The best I can explain it is that, to see eidetic snapshots, I do the same thing I did the last time I was looking at it. My eyes move as I focus on different parts of the scene, I bring up context like how I was feeling or what I was hearing or what I’d been doing right before. I also have a good sense of how things are embedded in space, and that helps a lot. It recreates the circumstances, and thereby recreates the ‘perception’ of the thing. I don’t know if it would be strictly accurate to say that I am literally seeing a red car out in front of me – that would be a hallucination, and much more worrying. :slight_smile: I think I’m recreating the circumstances under which the neurons that fire when I see a red car are apt to fire again.

With imaginary things, what I do is use my experience to construct that contextual mockup of what it would have been like to see it in the first place, and that helps me build up the visualization in my head. Otherwise it’s the same as above.

As an aside, I don’t know how accurate it is, but I’ve heard it said that you can identify people who can pull up full or partial eidetic snapshots by asking them to describe their memory of a static scene.
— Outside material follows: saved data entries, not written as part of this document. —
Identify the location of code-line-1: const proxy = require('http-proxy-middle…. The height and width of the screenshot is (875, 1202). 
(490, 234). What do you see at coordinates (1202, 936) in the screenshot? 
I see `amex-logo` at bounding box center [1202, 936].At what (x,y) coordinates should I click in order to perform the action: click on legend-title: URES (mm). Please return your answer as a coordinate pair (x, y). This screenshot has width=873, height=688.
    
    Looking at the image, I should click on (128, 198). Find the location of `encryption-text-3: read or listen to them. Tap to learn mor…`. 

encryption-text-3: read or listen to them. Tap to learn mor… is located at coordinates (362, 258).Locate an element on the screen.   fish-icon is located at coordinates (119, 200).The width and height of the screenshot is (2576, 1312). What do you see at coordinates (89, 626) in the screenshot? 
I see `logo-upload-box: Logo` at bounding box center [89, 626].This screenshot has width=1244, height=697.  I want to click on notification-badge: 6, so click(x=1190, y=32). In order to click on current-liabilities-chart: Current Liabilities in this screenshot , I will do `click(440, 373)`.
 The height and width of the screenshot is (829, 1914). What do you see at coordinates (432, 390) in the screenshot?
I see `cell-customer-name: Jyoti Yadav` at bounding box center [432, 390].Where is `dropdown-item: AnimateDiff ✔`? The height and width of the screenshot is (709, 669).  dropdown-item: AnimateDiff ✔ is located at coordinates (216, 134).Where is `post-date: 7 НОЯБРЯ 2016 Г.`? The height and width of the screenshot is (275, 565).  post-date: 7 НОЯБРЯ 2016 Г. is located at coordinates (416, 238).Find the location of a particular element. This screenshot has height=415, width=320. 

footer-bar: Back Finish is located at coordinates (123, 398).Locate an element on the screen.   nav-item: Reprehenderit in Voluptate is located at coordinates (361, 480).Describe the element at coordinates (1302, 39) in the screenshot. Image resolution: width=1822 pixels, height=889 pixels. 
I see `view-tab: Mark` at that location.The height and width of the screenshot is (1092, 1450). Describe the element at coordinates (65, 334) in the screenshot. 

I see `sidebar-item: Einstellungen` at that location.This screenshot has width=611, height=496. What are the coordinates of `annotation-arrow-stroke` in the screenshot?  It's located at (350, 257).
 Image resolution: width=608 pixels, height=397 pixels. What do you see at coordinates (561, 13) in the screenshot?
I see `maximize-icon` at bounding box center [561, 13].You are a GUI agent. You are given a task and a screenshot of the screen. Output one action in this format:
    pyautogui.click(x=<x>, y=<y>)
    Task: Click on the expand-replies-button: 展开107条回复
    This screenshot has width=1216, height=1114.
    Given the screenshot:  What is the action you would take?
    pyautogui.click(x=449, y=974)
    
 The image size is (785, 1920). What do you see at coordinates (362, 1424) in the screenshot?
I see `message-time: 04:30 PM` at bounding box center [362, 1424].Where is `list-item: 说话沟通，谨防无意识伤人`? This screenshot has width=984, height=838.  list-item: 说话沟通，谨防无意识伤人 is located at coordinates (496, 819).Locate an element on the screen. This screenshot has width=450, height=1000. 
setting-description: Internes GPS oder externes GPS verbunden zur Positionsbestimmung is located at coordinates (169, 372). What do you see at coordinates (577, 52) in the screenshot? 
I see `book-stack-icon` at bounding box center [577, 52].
People who use the past tense have the scene stored as a description of past experience. People who use the present tense are ‘seeing’ what you asked them to describe at the moment they’re describing it. They’re both valid answers, but gotten through different methods.

With 64 responses:

About 54% say they can see sharp or moderately sharp images in their mind.

About 12% see nothing or only fuzzy and unstable details in their mind.

About 26% were between those two situations.

Another 8% went for the “none of the above” response and aren’t analyzed in this post.

I, the OP, seem to have fuzzier mental images than 80% of the population. I never knew.

Arabella Flynn, it does sound like in some times and locales you’d be charged with witchcraft.

I do not know if you are aware of it, but there is a well established tradition of scientific research into this sort of issue, using questionnaires broadly similar to this poll, but that have been extensively tested and validated. (The Vividness of Visual Imagery Questionnaire VVIQ) is probably the most widely used and studied, but there are others.)

Results from this sort of research have mostly been quite inconclusive, however (see here and here). People do not actually seem to be very good at the sort of introspective judgments about their subjective experience that these sorts of enquiry rely upon.

i do think there is a difference between visually remembering and abstract visualizing.

in some science and engineering abstract visualization can be helpful. if you can visualize molecules then some kinds of chemistry might be easier. if you can create a mechanical linkage in your mind then some types of engineering might be easier.

creating a realistic painting might be easier if you remember the scene.

i think there may be a sex linkage for some people. a female might easily navigate to a location by turning at the gas station with the elm tree out from and then at the green house with the brown roof. a male might use street names, compass directions and relate to the route as it were a map.